NASA declared its Opportunity Mars rover dead. Opportunity roamed the Martian surface for nearly a decade and a half, covering more than a marathon’s worth of ground and finding conclusive evidence that the Red Planet hosted large bodies of liquid water in the ancient past. The golf-cart-size rover and its twin, Spirit, also helped bring Mars down to Earth, in the minds of scientists and laypeople alike.
Spirit and Opportunity launched separately in the summer of 2003, kicking off the Mars Exploration Rover (MER) mission, and landed a few weeks apart in January 2004. Spirit came down first, settling in at a crater called Gusev situated about 14 degrees south of the Martian equator. Opportunity landed on the equatorial plain Meridiani Planum, on the other side of the planet from Gusev.
Both rovers then embarked on surface missions designed to last for about 90 Earth days, during which they hunted for signs of past water activity.

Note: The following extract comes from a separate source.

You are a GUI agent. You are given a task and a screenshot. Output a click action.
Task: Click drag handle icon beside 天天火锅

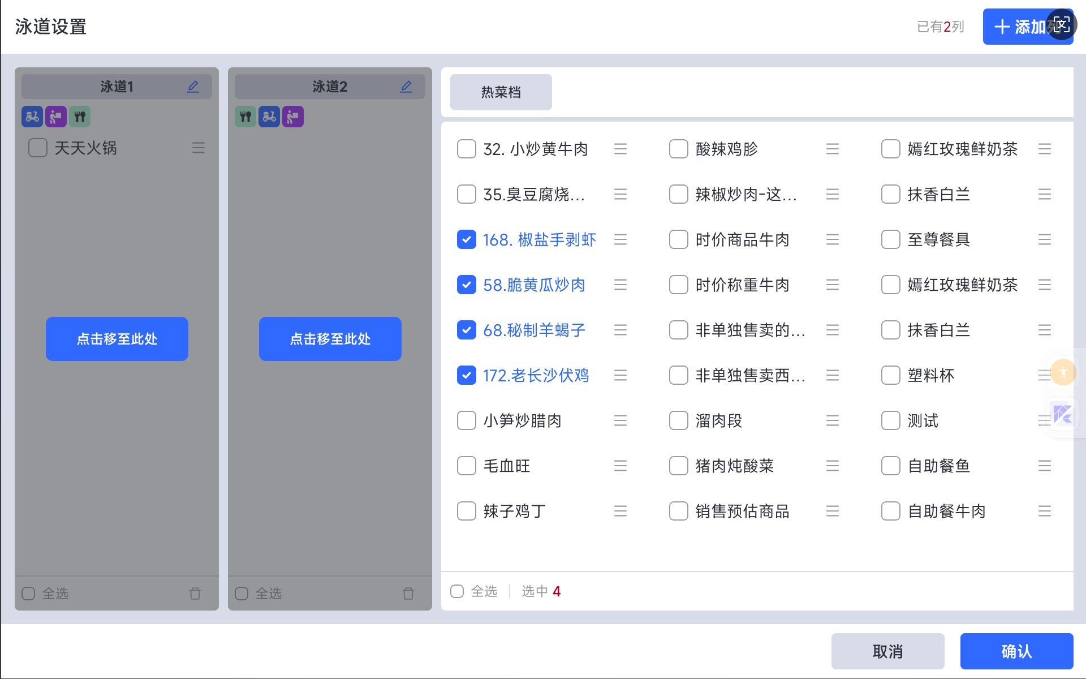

Such evidence had previously been spotted from above — by NASA’s Viking 1 and Viking 2 orbiters.
Spirit finally got bogged down in a sand trap in early 2010. As a result, the rover couldn’t reorient itself to catch the sun during the approaching Martian winter and essentially froze to death.
Opportunity avoided such pitfalls for eight additional years, studying rocks on the rims of four different craters, as well as the Meridiani Planum flats. The rover put 28.06 miles (45.16 km) on its odometer during these travels — more than any other vehicle, robotic or crewed, has traveled on the surface of another world.